Lung India. 2019 Jul-Aug;36(4):299-303. doi: 10.4103/lungindia.lungindia_466_18.
The study aims to compare the changes in the diaphragm in chronic obstructive pulmonary disease (COPD) patients in Indian population with the help of ultrasound-guided examination. (1) Changes in thickness of the diaphragm during respiration( to rule out diaphragm muscle atrophy). (2) The movement of the diaphragm(correlates with strength and endurance of diaphragm fibres) . (3) Zone of apposition(gives mechanical advantage to diaphragm). (4) Correlation with COPD severity by global initiative for chronic obstructive lung disease (GOLD) staging.
Forty-eight COPD patients attending OPD of DY Patil Hospital were recruited in the study and twenty age-matched controls were taken. Detailed history, pulmonary function test examination, and diaphragm study under ultrasonography was done.
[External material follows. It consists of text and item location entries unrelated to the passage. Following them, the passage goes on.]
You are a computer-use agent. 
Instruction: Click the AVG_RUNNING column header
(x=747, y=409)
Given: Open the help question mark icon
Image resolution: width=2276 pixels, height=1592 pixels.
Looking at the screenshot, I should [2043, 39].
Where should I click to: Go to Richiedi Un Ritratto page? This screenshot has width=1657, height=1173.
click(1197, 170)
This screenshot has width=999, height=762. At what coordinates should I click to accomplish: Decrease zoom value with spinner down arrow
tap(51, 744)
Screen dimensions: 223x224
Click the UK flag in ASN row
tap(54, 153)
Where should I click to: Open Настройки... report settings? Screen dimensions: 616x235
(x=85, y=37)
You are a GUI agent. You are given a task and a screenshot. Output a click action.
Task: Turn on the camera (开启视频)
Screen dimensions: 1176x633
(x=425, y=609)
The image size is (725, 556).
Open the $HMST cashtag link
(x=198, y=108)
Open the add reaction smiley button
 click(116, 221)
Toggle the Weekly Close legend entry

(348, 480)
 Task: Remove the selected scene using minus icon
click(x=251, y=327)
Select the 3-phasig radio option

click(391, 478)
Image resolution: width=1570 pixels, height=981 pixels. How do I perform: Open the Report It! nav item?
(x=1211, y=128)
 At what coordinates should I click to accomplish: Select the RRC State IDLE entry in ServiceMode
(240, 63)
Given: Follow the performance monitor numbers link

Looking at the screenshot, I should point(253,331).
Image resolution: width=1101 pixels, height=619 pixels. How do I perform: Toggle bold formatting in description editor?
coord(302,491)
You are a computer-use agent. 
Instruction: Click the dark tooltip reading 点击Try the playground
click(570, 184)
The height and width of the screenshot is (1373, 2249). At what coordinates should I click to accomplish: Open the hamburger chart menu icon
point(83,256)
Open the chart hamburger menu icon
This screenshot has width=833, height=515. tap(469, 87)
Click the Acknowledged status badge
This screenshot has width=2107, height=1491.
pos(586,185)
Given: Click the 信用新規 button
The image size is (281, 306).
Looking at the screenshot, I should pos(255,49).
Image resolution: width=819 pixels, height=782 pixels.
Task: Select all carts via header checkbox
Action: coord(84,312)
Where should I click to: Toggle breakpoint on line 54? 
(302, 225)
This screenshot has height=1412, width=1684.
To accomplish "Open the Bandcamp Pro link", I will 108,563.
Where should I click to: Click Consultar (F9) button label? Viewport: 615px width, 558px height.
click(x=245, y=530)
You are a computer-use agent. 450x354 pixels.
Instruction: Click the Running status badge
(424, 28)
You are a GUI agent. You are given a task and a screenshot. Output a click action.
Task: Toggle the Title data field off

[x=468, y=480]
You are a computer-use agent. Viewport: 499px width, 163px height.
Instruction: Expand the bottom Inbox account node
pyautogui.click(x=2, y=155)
The movement of diaphragm was reduced in mild to moderate COPD (A and B) but increased in COPD with Grade C. Movement of diaphragm was significantly more in cases with COPD Grade B (2.329 cm) and C (2.269 cm) as compared to controls (1.891 cm). Mean diaphragmatic thickness during inspiration and expiration, change in thickness, and zone of apposition were significantly higher in patients with COPD score Grade C as compared to Grade A or B. Zone of apposition was significantly decreased in Grade A (3.257 cm) and B (3.429 cm) compared to control (4.268 cm), while it was significantly increased in cases with Grade C (5.138 cm).
The diaphragm is the main muscle of respiration, and study of diaphragm is very important in COPD. The diaphragm thickness, movement, and zone of apposition were significantly reduced in mild to moderate COPD but increased in severe COPD. This cannot be explained by physiotherapy or collagen accumulation. Hence, diaphragm muscle biopsy and electromyogram study in COPD patients will be required to get a better understanding of this muscle in COPD.
本研究旨在借助超声引导检查比较印度人群中慢性阻塞性肺疾病(COPD)患者膈肌的变化。(1)呼吸过程中膈肌厚度的变化(以排除膈肌肌肉萎缩)。(2)膈肌的运动(与膈肌纤维的力量和耐力相关)。(3)附着区(赋予膈肌机械优势)。(4)与慢性阻塞性肺疾病全球倡议(GOLD)分期的COPD严重程度的相关性。
招募了48名在DY帕蒂尔医院门诊就诊的COPD患者,并选取了20名年龄匹配的对照者。进行了详细的病史采集、肺功能测试检查以及超声检查下的膈肌研究。
轻度至中度COPD(A和B级)患者的膈肌运动减少,但C级COPD患者的膈肌运动增加。与对照组(1.891厘米)相比,COPD B级(2.329厘米)和C级(2.269厘米)患者的膈肌运动明显更多。与A级或B级相比,C级COPD患者吸气和呼气时的平均膈肌厚度、厚度变化以及附着区明显更高。与对照组(4.268厘米)相比,A级(3.257厘米)和B级(3.429厘米)患者的附着区明显减小,而C级患者(5.138厘米)的附着区明显增加。
膈肌是主要的呼吸肌,在COPD中对膈肌的研究非常重要。轻度至中度COPD患者的膈肌厚度、运动和附着区明显减少,但重度COPD患者则增加。这无法通过物理治疗或胶原蛋白堆积来解释。因此,需要对COPD患者进行膈肌肌肉活检和肌电图研究,以更好地了解COPD中的这块肌肉。